The revolution was ready. The first Women’s One Day World Cup was organized in 1973, followed by the Men’s in 1975. Kerry Packer’s spin-off from the 1977 Cricket World Series in Australia jolted the cricket authorities into realizing the commercial opportunities offered by the format. At that time, Australia, England and West Indies dominated. India have not taken the format, which is often called ‘pajama cricket’ due to its use of a colored kit, very seriously.

All that changed in 1983 when India not only took the format seriously but their team also won the One Day World Cup, defeating England, Australia and the West Indies in the process, inspired by captain Kapil Dev. Within two months, the appeal of limited-overs cricket changed as the Indian public fell head over heels in love with it and its heroes. Triangular and quadrangular tournaments originated in the Indian subcontinent and in Sharjah. The joke became a cheerful and serious commercial activity.

However, this still does not answer the original question. At the turn of the 20th century, declining attendances in England and Wales, poor national team performances and the imminent ban on tobacco advertising in sports created a new crisis. Based on focus groups and surveys, the England and Wales Cricket Board found that the public wanted a form of cricket that was more attractive both in terms of duration and style of delivery. Reduced formats such as 15 eight-ball or 20 six-ball overs have been used for decades in club cricket in midweek evening cups. In 2002, the board proposed a new Twenty20 Cup competition for the professional game.

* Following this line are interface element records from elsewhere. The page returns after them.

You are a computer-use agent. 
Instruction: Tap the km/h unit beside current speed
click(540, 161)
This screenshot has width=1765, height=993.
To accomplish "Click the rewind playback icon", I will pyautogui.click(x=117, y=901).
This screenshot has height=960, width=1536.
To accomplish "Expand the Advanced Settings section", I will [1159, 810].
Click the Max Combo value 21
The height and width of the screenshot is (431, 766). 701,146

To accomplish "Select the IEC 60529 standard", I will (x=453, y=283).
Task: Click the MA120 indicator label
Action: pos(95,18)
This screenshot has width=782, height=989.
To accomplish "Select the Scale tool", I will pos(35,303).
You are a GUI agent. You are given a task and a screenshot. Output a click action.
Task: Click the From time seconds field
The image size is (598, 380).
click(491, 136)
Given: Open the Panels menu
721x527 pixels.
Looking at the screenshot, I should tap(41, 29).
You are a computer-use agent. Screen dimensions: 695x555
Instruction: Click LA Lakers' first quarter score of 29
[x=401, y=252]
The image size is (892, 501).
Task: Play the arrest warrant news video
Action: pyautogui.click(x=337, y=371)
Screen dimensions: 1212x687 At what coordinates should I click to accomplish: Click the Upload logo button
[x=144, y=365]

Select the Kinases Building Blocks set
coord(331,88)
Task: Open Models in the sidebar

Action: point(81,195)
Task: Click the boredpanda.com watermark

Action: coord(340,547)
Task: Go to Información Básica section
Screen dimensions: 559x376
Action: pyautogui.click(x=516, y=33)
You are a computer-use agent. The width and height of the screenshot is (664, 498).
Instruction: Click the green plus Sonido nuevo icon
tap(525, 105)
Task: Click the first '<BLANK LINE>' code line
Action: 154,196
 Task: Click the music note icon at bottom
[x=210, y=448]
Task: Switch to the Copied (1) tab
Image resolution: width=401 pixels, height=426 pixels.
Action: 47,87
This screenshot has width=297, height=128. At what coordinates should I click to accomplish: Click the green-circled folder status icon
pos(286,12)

It was narrowly approved by the county cricket clubs and launched in May 2003 on a roof garden in central London with members of a quickly forgotten pop group appearing in a tasteless photo shoot. They were also accompanied by the captains of the two county teams who competed in the first match. One of them admitted that he winced when he saw the result of the photo shoot. He also said he thought the first game, on June 13, 2003, was “a bit of fun.” They didn’t take it too seriously as it was widely believed that it wouldn’t last.

How could they be wrong? Another piece of cricket history was created without anyone understanding the significance of the event. Circuits used increasingly bold methods to entertain their new breed of viewers, who responded positively, ensuring the format lasted longer than many thought it would. Again, India was slow to adopt the format, but as cricket transformed, the subcontinent effectively hijacked the new format.

The effects of this continue to reverberate and spill over into other formats, fueling the game’s global expansion. Matches in the imminent twenty-a-side T20 World Cup will be played in the USA, and T20 cricket will be an Olympic sport in 2028. It has gone from a “bit of a laugh” to a dominant format and a commercial behemoth, an existential threat to longer-running formats that began as “a bit of a joke “. Cricket knows how to make fools of those who joke.